THE DATA:
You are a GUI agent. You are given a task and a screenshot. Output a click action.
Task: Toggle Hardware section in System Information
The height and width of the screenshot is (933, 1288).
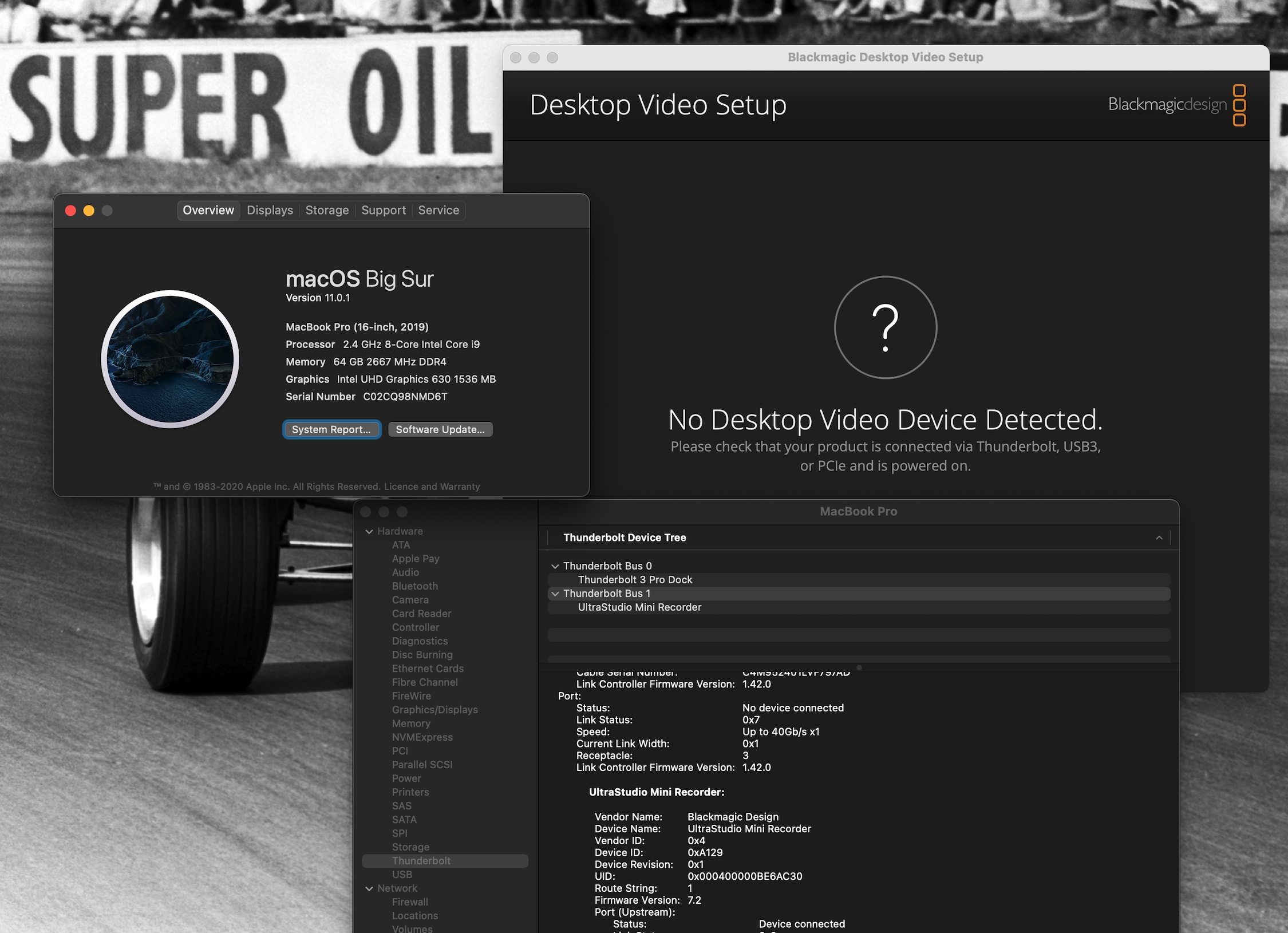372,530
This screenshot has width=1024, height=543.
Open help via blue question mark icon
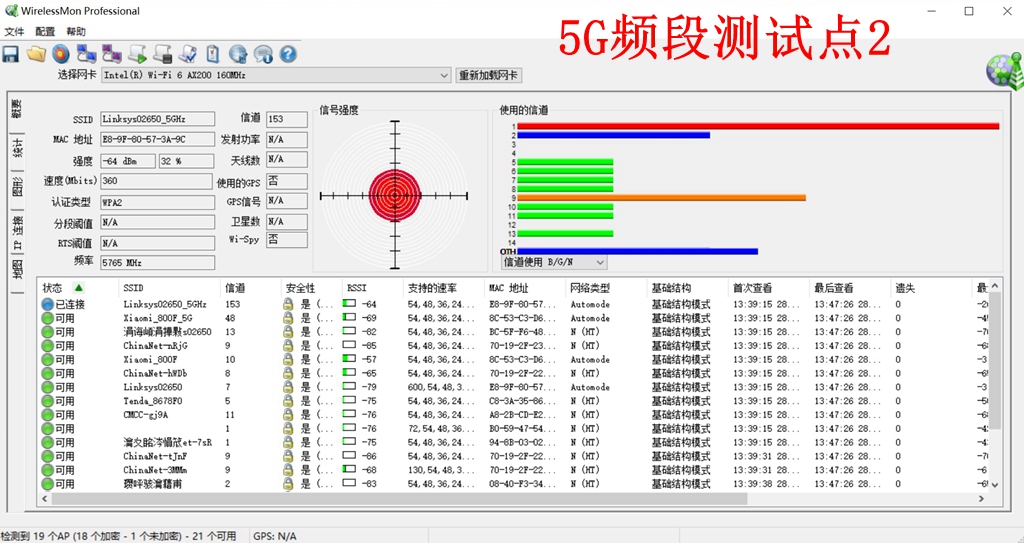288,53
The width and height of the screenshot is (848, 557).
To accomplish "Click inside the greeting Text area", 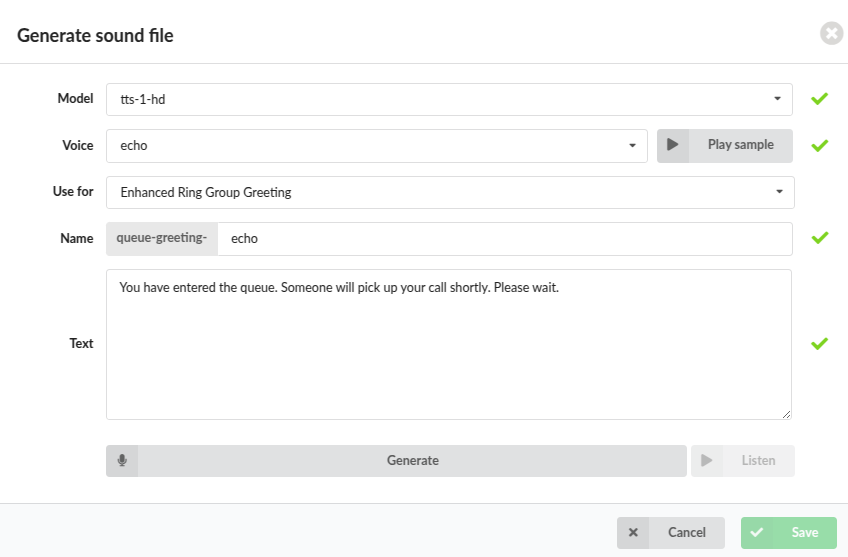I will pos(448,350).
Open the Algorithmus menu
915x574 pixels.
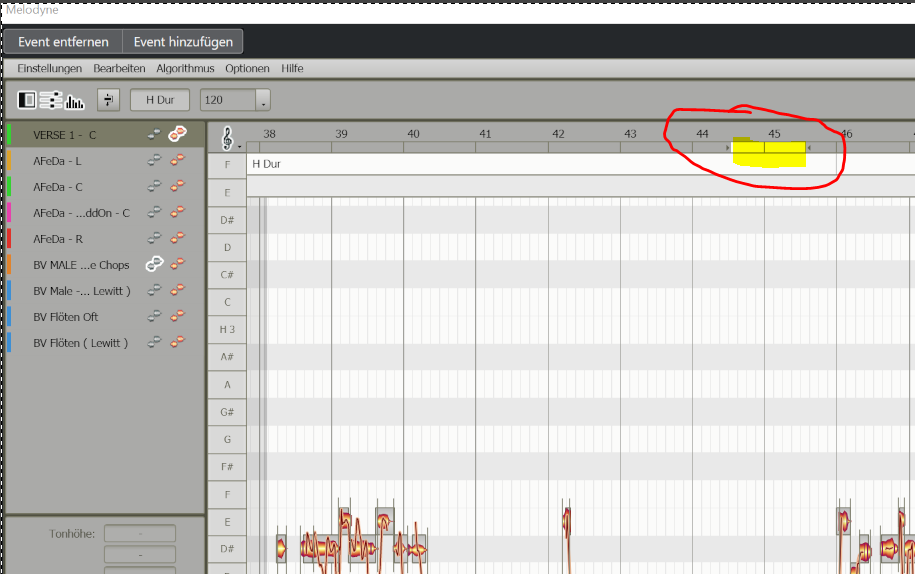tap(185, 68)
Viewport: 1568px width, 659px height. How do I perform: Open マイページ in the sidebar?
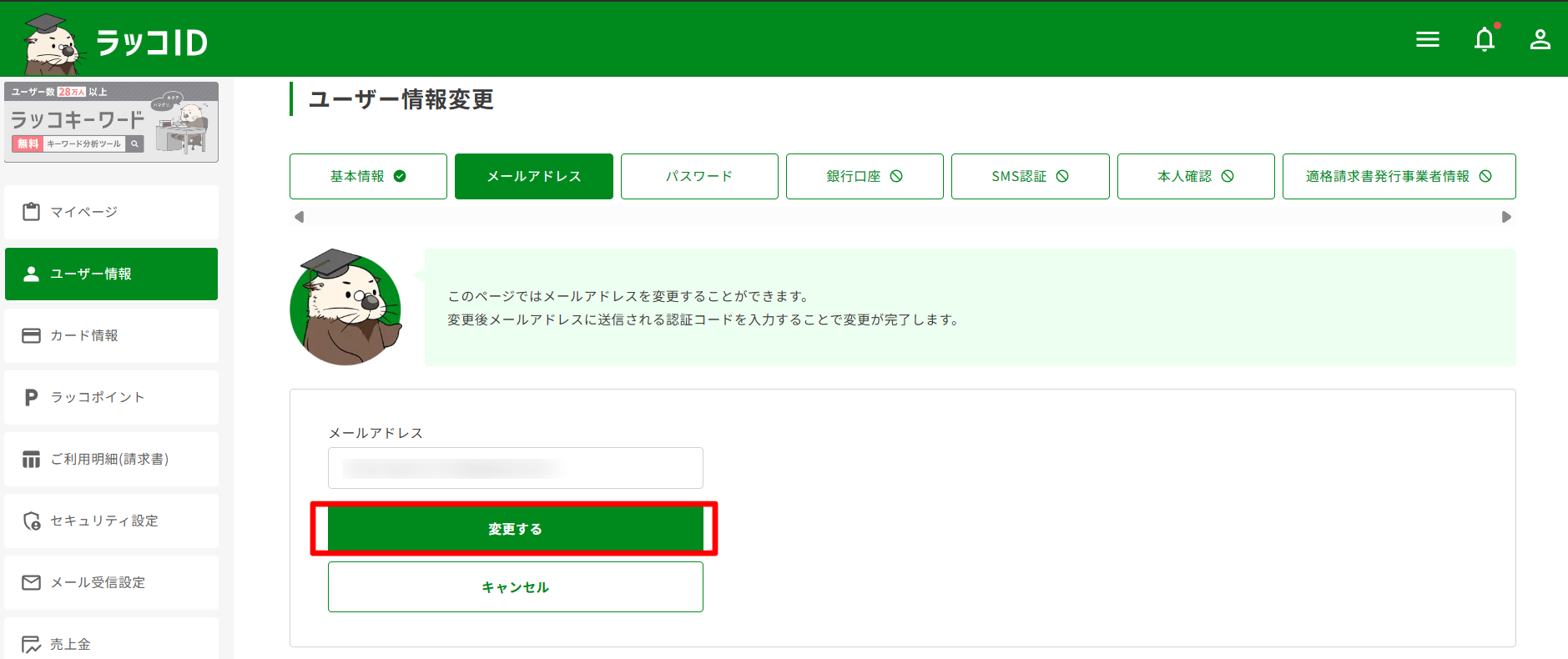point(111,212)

WHAT THE EXERCISE ASKS: Nothing but the lines from the start of the listing through the line with "The width and" belongs in the answer, each one retyped exactly and without pictures.

ANSWER SECTION:
You are a GUI agent. You are given a task and a screenshot. Output a click action.
Task: Toggle Hardware section in System Information
The height and width of the screenshot is (933, 1288).
372,530
This screenshot has width=1024, height=543.
Open help via blue question mark icon
288,53
The width and height of the screenshot is (848, 557).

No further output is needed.